Ultimately, the boisterous enthusiasm with which the general public celebrates the written word in the universe of the Thursday Next novels comes across as creepy and indiscriminate, rather like those glassy-eyed individuals who proclaim a general love for ''the arts.'' Surely a blanket affection for the whole category of books, for books per se, precludes to some extent the total immersion in any single book -- to the extent that one forgets one is even reading a book -- that many might agree is the medium's raison d'ętre.

But this might be Fforde's point. The title of the novel is ''Lost in a Good Book,'' yet almost every page is booby-trapped with text-based gimmickry that prevents the reader from ever forgetting that these are just words on paper. Certain characters speak to Thursday in footnotes that other characters can't hear. At one point she gets stuck in a time loop, and the sentence ''I yelled, 'NO!' and pulled out my gun and aimed it at the man who held Billden'' is repeated 13 times, filling up most of a page.

In other words, ''Lost in a Good Book'' is a book in which one isn't allowed to get lost.
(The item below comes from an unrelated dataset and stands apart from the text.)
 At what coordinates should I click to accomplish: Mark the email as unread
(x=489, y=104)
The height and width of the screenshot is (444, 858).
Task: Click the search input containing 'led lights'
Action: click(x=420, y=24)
Fforde doesn't ask that we suspend our disbelief. He encourages disbelief at every turn, while his plot comes back again and again, like a Freudian neurosis, in wild and increasingly inventive ways, to the image of Thursday Next finding yet another fantastical means of entering a work of classic literature and getting lost in it. Which for the reader, somehow, is an immensely enjoyable, almost compulsive experience.

It may be that Fforde has succeeded in doing for the anxieties of 21st-century book lovers -- nagged by the feeling that perhaps they aren't getting as swept away by books as they used to -- what Helen Fielding did for the anxieties of the 30-something single urban female. In attempting to come up with an adult Harry Potter, he may also have stumbled across that other Holy Grail of modern fiction, the male-friendly (or at least the gender-neutral) Bridget Jones -- which, for everyone but Fforde's accountant, is a fairly terrifying prospect.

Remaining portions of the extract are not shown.